RAII wrapper around a cudaStream_t. Every pycunls minimize call requires a stream to serialize asynchronous GPU work (factor evaluation, linear algebra, state updates).

Constructor

stream = pycunls.CudaStream(sync_on_destroy=False)
  • sync_on_destroy (bool, default False) — when True, the destructor calls cudaStreamSynchronize before destroying the stream. Useful for debugging; in production leave False and synchronize explicitly after minimize.

Methods

  • get_stream() -> int — returns the underlying cudaStream_t cast to an integer.

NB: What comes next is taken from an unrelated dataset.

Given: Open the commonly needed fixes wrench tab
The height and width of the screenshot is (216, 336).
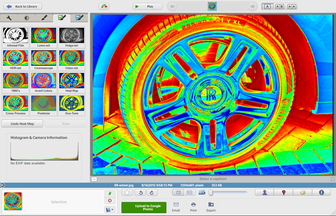Looking at the screenshot, I should point(11,18).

Pass this value to cp.cuda.runtime.streamSynchronize to wait for all GPU work issued on this stream, or to NVIDIA Warp (wp.Stream(cuda_stream=handle)) when authoring custom kernels.

pycunls.CublasHandle#

RAII wrapper around a cublasHandle_t. Required as the first argument by every Lie-group and similarity state batch constructor (SE3StateBatch, SO3StateBatch, SO2StateBatch, SE2StateBatch, Similarity2StateBatch, Similarity3StateBatch) and by factor batches that operate on those manifolds (SE3BetweenFactorBatch, ReprojectionFactorBatch, PnPFactorBatch, SE3PriorFactorBatch, SO3PriorFactorBatch). Euclidean state and factor batches (VectorStateBatch*, PriorVectorFactorBatch*, ICP factors) do not need it.

Constructor

cublas = pycunls.CublasHandle()

Creates the handle lazily; the first cuBLAS call binds it to the active CUDA device. A single CublasHandle instance may be shared across all state and factor batches in a problem.